Slaagregeling havo-5
De kandidaat die het eindexamen heeft afgelegd, is geslaagd in de volgende gevallen:
- alle eindcijfers zijn 6 of hoger,
- met één 5 en voor de overige vakken een 6 of hoger,
- met één 4 óf twee keer een 5 óf één 5 en één 4 en voor de overige vakken een 6 of hoger, waarbij het gemiddelde van alle vakken tenminste 6,0 is.
Daarnaast gelden nog de volgende voorwaarden:
- Voor de vakken Nederlands, Engels en wiskunde staat maximaal één 5 als eindcijfer
- én het gemiddelde voor het centrale examen is 5,5 of meer.
- In alle gevallen moet het vak lo met “voldoende” of “goed” zijn afgerond en moet de rekentoets zijn afgelegd.
Cijfers voor maatschappijleer, ckv en het profielwerkstuk maken deel uit van het combinatiecijfer.
Een eindcijfer van een 3 of lager op de cijferlijst betekent dat de leerling niet geslaagd is. Dit geldt ook voor de verschillende onderdelen die meewegen in het combinatiecijfer. Voor alle duidelijkheid: als één van de onderdelen van het combinatiecijfer een 3 of lager is, is de leerling niet geslaagd, zelfs als het gemiddelde (oftewel: het combinatiecijfer) 6,0 of hoger is.
Cum laude slagen
Je bent cum laude (met lof) geslaagd als je aan de volgende eisen voldoet:
- Het gemiddelde voor de vakken in het gemeenschappelijk deel, het profieldeel en het hoogste cijfer uit het vrije deel moet minimaal een 8,0 zijn. Bij een 7,99 gemiddeld is er geen sprake van cum laude.

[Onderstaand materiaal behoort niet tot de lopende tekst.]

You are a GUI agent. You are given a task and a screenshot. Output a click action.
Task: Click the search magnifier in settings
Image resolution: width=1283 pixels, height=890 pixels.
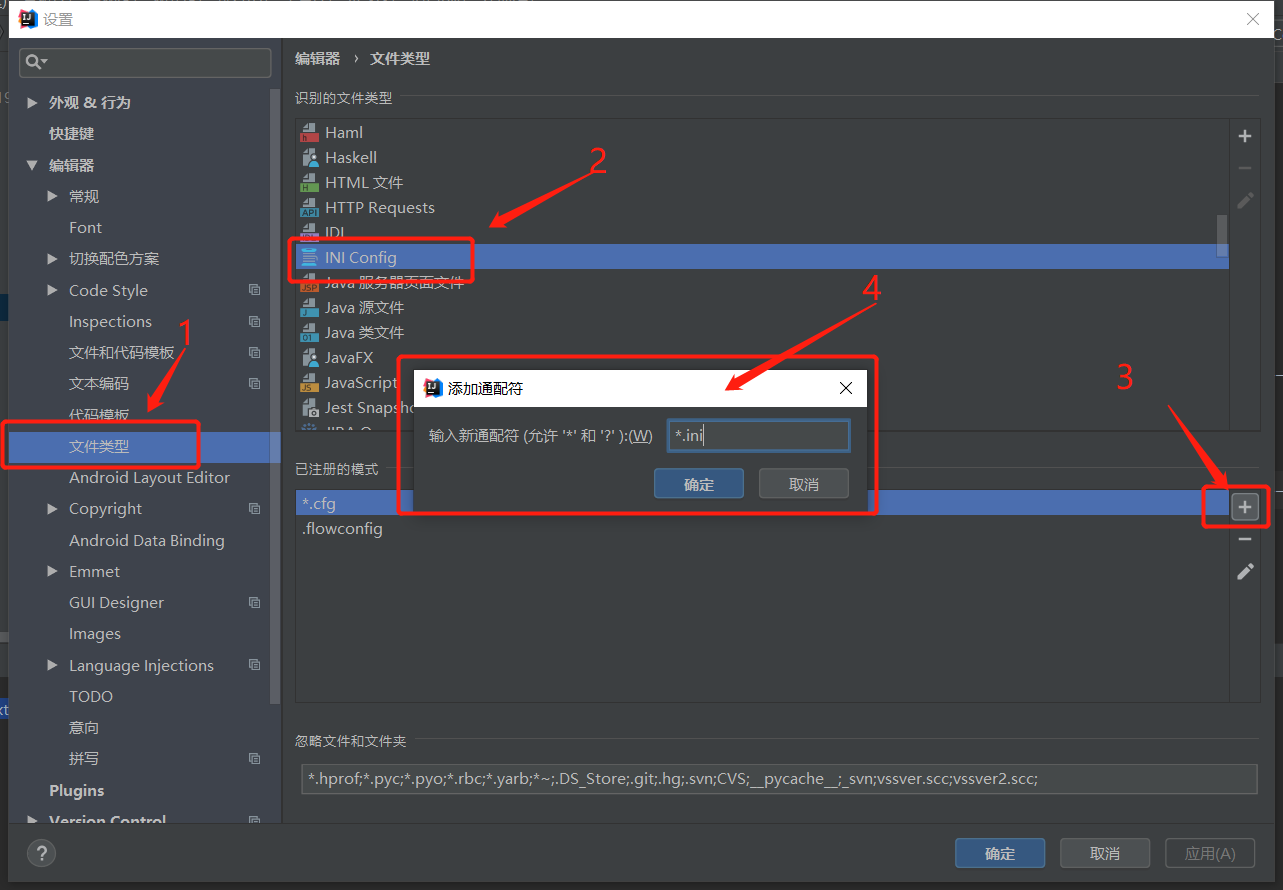tap(35, 63)
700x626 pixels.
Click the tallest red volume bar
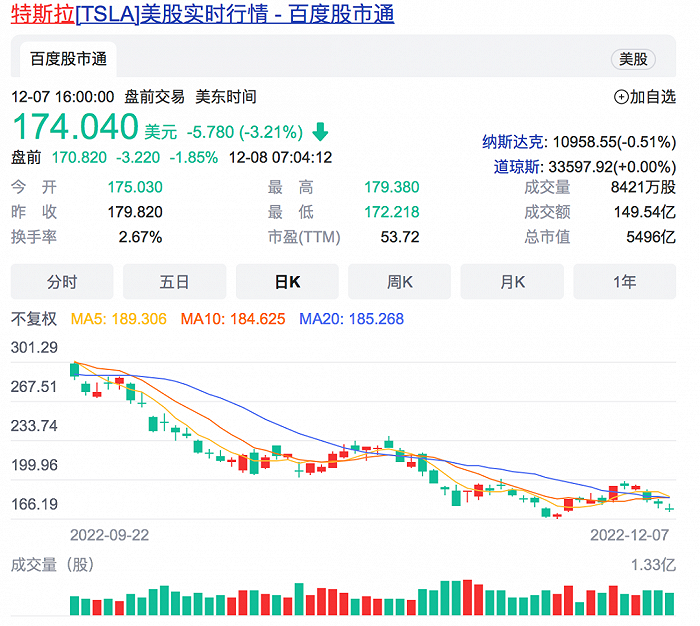[467, 597]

- Geen enkel eindcijfer is lager dan een 6.
- Het combinatiecijfer mag niet lager zijn dan 6, maar hier geldt dat de individuele cijfers voor de samenstellende vakken wel lager dan een 6 mogen zijn.
- Voor deze bepaling worden eventuele extra vakken buiten beschouwing gelaten. Een 5 voor een extra vak vormt geen probleem voor cum laude.